Records supplied section start

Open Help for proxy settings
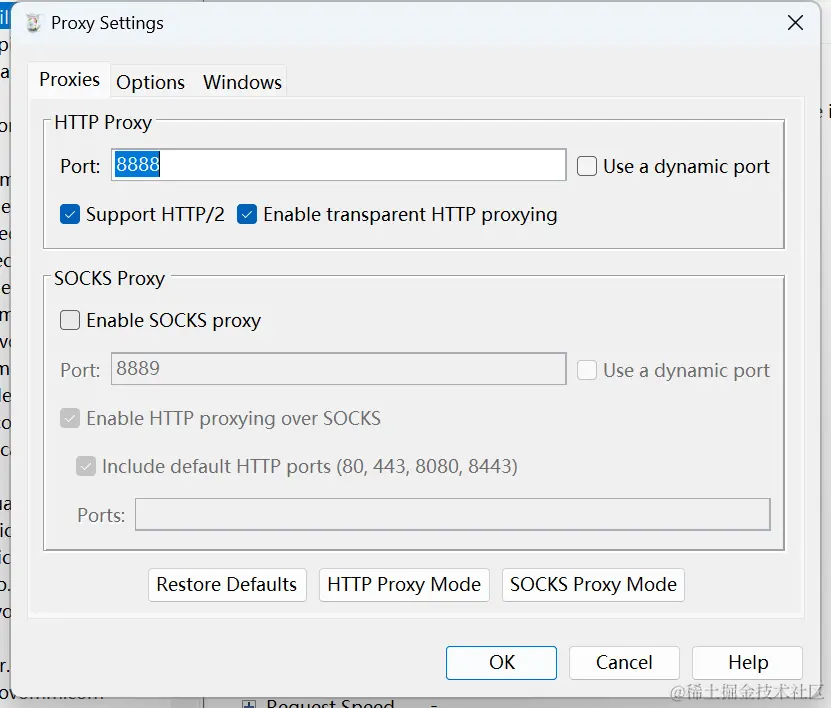pyautogui.click(x=747, y=662)
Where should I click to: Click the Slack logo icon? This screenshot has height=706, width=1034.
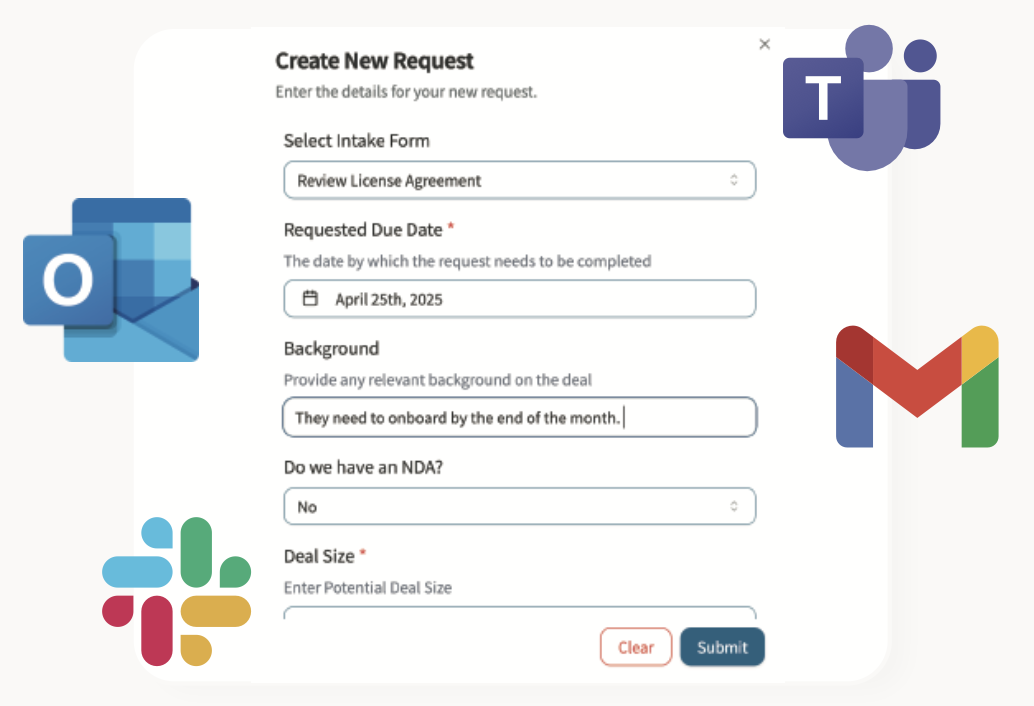click(176, 591)
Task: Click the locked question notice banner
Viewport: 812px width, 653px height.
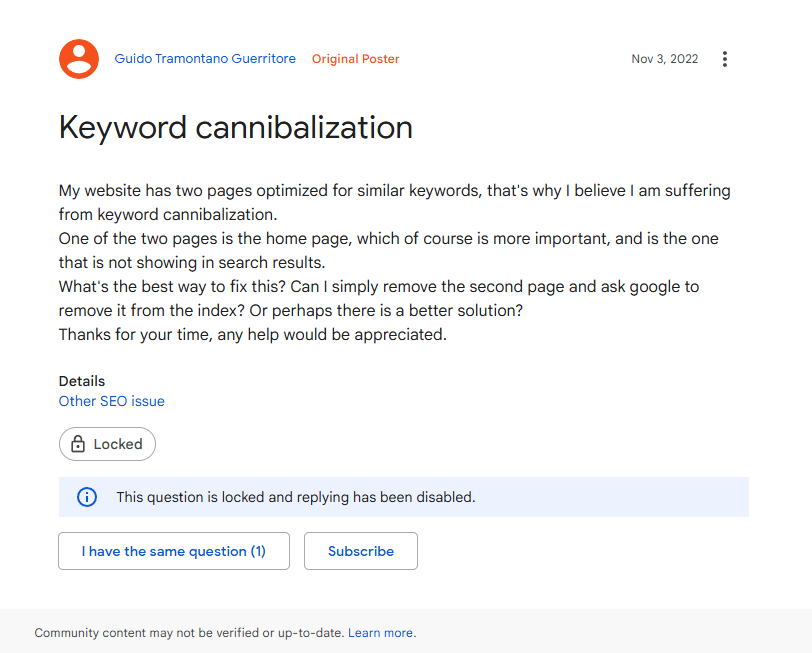Action: pos(403,497)
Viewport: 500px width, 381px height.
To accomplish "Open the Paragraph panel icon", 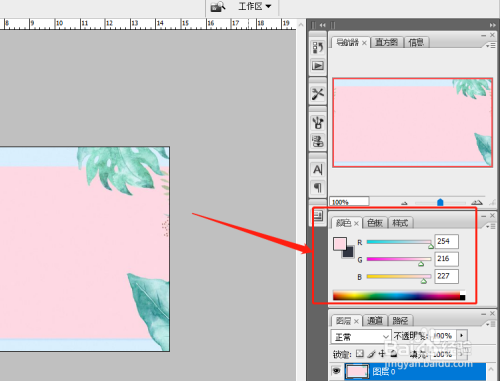I will tap(318, 188).
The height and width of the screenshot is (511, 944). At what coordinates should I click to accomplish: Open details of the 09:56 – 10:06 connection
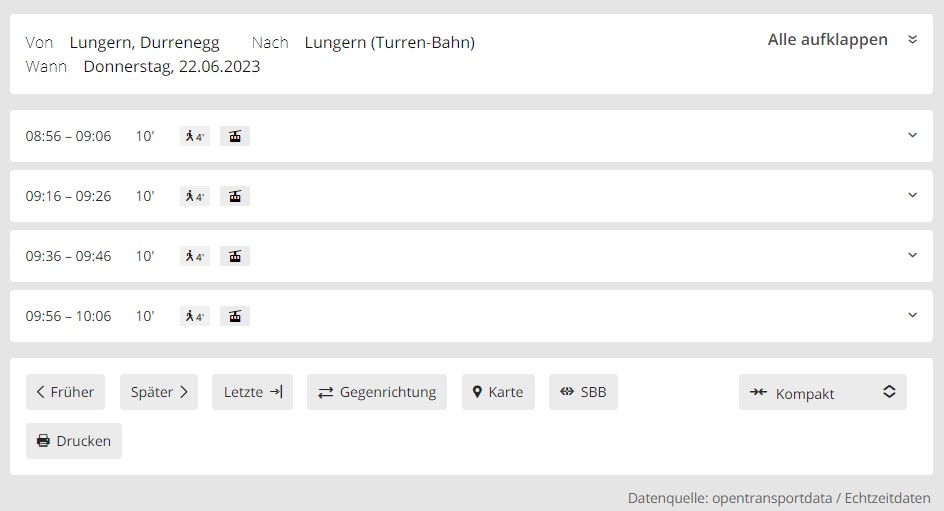912,315
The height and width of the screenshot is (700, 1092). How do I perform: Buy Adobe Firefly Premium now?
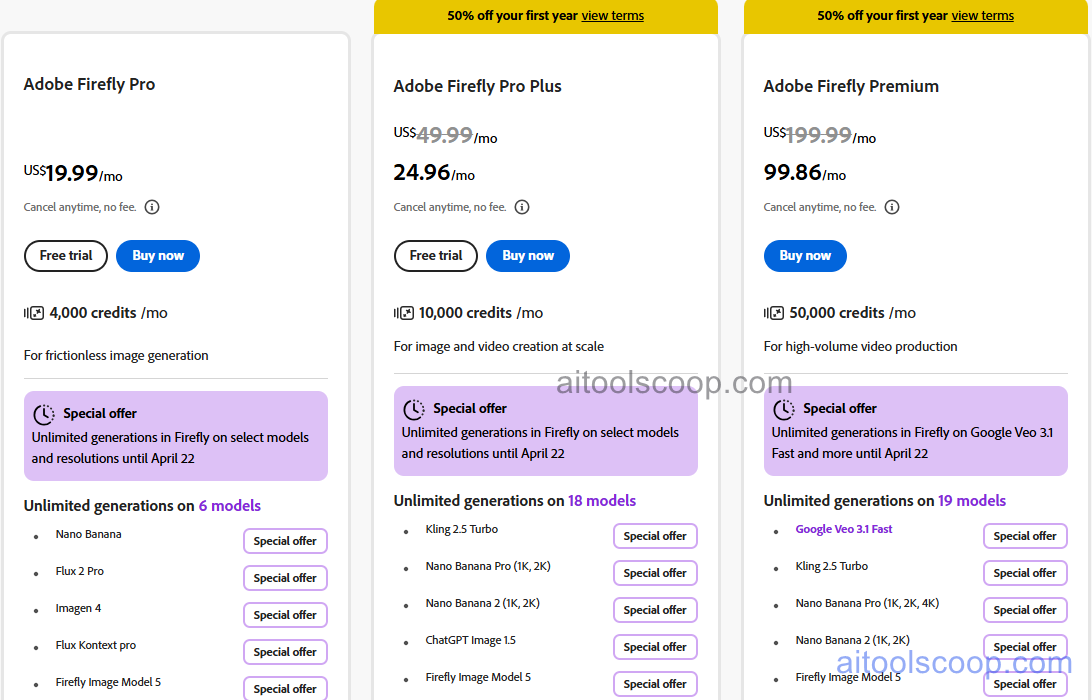pyautogui.click(x=805, y=256)
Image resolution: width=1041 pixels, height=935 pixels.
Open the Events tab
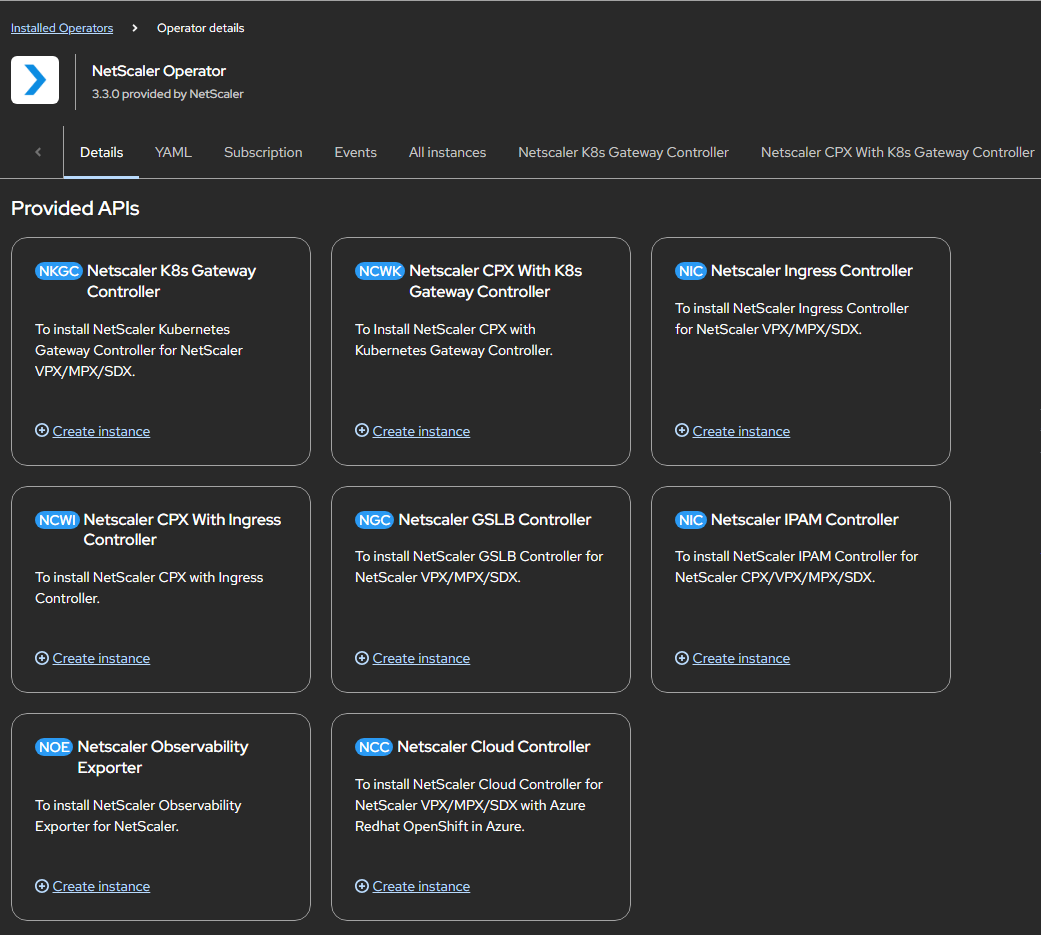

Records supplied section end

= Problem statement =
What are the lines from the one containing "The height and width of the screenshot is (700, 1092)." through the end of the records? Write them out exactly, leaving out the pictures.

= Response area =
The height and width of the screenshot is (700, 1092). How do I perform: Buy Adobe Firefly Premium now?
pyautogui.click(x=805, y=256)
Image resolution: width=1041 pixels, height=935 pixels.
Open the Events tab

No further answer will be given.